Saying that Bob, "let's do it, let's do it, let's do it tonight!" I do not think I would like three months there but mybe six weeks until the weather turns milder here in the north.

Russell


----------



## whistlinggypsy (May 1, 2005)

Russell, the 3 amp leccy is not a problem as i e mailed the site and they will supply 6 or 10amp as an extra, as for gas we are also gaslow users so again no probs. Do not worry about being the only Brit in the village i would get my wife to chaperone you.

The 3 months is a ball park figure, we would like to explore the island fully and if the weather is very good stay and enjoy it but doubt if we would stay the full three months. We would stay until the weather was suitable to travel north again and see some of the sites en-route.
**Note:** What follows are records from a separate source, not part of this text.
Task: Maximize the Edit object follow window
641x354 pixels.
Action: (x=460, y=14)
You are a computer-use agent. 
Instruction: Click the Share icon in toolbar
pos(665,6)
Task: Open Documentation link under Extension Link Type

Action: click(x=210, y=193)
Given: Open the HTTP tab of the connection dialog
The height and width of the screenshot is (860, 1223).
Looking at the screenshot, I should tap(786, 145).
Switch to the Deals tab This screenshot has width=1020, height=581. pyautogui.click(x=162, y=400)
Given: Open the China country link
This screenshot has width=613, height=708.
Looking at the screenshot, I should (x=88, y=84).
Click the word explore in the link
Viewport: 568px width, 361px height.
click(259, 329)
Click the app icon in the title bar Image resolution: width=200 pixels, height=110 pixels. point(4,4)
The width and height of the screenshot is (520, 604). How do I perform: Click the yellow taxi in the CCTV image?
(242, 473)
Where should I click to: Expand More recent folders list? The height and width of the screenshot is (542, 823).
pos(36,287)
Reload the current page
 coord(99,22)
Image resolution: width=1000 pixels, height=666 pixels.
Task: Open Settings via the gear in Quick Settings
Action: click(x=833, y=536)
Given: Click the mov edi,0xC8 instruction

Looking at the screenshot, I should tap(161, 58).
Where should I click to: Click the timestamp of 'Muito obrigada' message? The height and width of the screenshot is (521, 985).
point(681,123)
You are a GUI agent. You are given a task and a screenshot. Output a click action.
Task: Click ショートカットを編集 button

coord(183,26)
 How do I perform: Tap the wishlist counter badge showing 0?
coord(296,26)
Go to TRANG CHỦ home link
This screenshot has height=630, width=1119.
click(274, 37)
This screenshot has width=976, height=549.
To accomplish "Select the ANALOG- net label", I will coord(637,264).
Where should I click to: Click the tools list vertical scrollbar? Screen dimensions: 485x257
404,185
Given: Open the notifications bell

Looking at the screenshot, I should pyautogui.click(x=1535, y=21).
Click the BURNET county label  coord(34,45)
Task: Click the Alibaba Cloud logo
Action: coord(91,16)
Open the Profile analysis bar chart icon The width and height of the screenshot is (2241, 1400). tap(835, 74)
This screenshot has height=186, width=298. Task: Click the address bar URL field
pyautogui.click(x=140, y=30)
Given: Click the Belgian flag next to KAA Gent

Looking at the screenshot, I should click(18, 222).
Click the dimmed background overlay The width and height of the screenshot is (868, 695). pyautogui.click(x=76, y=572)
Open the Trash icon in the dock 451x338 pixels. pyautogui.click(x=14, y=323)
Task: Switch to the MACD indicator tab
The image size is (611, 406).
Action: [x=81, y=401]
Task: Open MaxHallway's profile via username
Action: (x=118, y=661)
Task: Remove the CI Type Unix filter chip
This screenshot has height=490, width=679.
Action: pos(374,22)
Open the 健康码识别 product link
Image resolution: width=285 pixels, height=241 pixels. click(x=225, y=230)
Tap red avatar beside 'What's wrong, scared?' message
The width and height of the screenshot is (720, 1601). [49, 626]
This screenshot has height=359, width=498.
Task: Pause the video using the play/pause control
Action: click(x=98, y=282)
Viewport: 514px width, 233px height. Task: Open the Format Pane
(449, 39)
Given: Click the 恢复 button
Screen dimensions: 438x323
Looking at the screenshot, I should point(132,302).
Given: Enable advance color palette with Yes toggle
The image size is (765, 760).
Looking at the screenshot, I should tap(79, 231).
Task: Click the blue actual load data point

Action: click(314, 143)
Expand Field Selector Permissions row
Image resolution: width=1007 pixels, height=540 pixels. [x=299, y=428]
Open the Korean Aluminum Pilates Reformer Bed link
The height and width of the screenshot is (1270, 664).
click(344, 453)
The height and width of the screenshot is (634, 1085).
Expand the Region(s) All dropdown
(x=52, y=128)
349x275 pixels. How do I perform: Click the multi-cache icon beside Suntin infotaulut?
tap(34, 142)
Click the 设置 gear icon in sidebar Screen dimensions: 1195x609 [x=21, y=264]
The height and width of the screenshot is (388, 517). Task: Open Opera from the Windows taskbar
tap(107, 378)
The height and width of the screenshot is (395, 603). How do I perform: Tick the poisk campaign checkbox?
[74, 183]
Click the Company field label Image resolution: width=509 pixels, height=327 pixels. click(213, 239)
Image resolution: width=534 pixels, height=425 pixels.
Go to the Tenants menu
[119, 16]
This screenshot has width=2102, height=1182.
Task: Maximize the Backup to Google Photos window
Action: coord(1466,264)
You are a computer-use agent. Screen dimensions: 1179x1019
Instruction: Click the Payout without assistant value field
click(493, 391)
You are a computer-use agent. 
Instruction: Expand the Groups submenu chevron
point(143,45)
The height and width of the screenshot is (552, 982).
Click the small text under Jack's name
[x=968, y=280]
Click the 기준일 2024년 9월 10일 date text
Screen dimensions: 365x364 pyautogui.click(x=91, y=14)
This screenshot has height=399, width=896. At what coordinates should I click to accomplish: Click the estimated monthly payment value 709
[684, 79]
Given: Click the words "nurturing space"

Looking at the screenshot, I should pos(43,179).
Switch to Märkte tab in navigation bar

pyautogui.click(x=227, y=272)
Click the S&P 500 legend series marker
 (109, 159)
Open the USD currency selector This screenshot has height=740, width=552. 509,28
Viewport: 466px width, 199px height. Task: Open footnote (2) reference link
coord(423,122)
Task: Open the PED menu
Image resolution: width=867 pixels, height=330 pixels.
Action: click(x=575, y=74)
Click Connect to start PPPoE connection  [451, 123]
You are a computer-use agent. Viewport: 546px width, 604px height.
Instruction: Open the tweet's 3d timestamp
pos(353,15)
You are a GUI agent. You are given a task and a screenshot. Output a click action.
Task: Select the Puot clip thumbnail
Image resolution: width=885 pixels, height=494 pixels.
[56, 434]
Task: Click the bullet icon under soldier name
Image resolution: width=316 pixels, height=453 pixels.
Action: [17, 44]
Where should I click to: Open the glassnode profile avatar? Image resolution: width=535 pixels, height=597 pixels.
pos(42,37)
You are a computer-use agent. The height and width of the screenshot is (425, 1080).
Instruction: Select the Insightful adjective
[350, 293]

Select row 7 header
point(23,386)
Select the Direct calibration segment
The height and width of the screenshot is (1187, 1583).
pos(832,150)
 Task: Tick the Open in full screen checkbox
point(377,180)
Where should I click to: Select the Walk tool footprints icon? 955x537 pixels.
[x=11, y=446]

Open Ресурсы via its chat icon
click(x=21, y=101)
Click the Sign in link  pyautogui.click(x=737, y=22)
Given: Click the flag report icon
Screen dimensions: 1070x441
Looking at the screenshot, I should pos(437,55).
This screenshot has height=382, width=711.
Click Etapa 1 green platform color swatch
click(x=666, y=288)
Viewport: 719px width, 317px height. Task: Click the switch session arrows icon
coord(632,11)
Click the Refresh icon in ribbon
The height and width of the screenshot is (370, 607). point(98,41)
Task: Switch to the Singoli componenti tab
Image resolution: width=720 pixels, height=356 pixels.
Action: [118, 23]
My wife has never been to Rome or Naples (not to sure about Naples had some rough times there as a trucker) and she would like too visit Pisa as well, (she sort of leans that way). Then spend some time around some Perry before ambling home again through France.

Bob


----------



## Rapide561 (Oct 1, 2005)

*Sicily*

Bob

My lasing memory of Naples....

1) Taking a BOVA coach over a railway line

2) A fraudster dressed as a vicar trying to get money off the passengers

3) Some oink threatening to blow up the Bova in Sorrento!

Roma - fab fab fab

Plus en route, just off the A1 is a place called Chianciano Terme - my favourite place in Italy - I do not know why - I think it is the spa water!

Russell


----------



## whistlinggypsy (May 1, 2005)

Are you still intending to go too the Firework show at Sant Goar in September, i may see you before at a rally when we get home from France in June, we are going the Snelly's birthday bash and somewhere else but i have forgotten where for the moment (senior moment).

Hope your Oscar will be gentle with my pussy if we end up on the same site.

Bob


----------



## Rapide561 (Oct 1, 2005)

*Cost of living - Sicily*

Mmmmm

Wonder what the cost of living is on the island. Within a two mile radius of this site at Garda are four supermarkets. Dearest sells a litre of milk for €1.67 and the cheapest is just €0.53! I do not think there would be the same choices for shopping, and certainly no mint jelly!

Also, are there any low cost carriers to Sicily in case of emergency etc?

More research needed, but I do love my lake!

Russell


----------



## whistlinggypsy (May 1, 2005)

Russell, you appear to be making an Etna out of a molehill, Sicily is NOT some remote island off Madagascar it is only 35 minutes from mainland Italy, go to autoroute look at the toe of Italy and slightly too the left you will see Sicily.

Joking apart whatever it costs for milk, fuel, electric ect. is not our main concern we want a nice site so we are safe and comfortable, some nice people to chat with, some public transport, some nice bars and eating places and generally chill out for a few weeks, we only pass this way but once so ENJOY.

Bob


----------



## Rapide561 (Oct 1, 2005)

*Sicily*

Bob

I am on the A1 as we speak heading south to the sun! LOL

I do have to watch the budget a bit - 30 years to my pension!

Russell


----------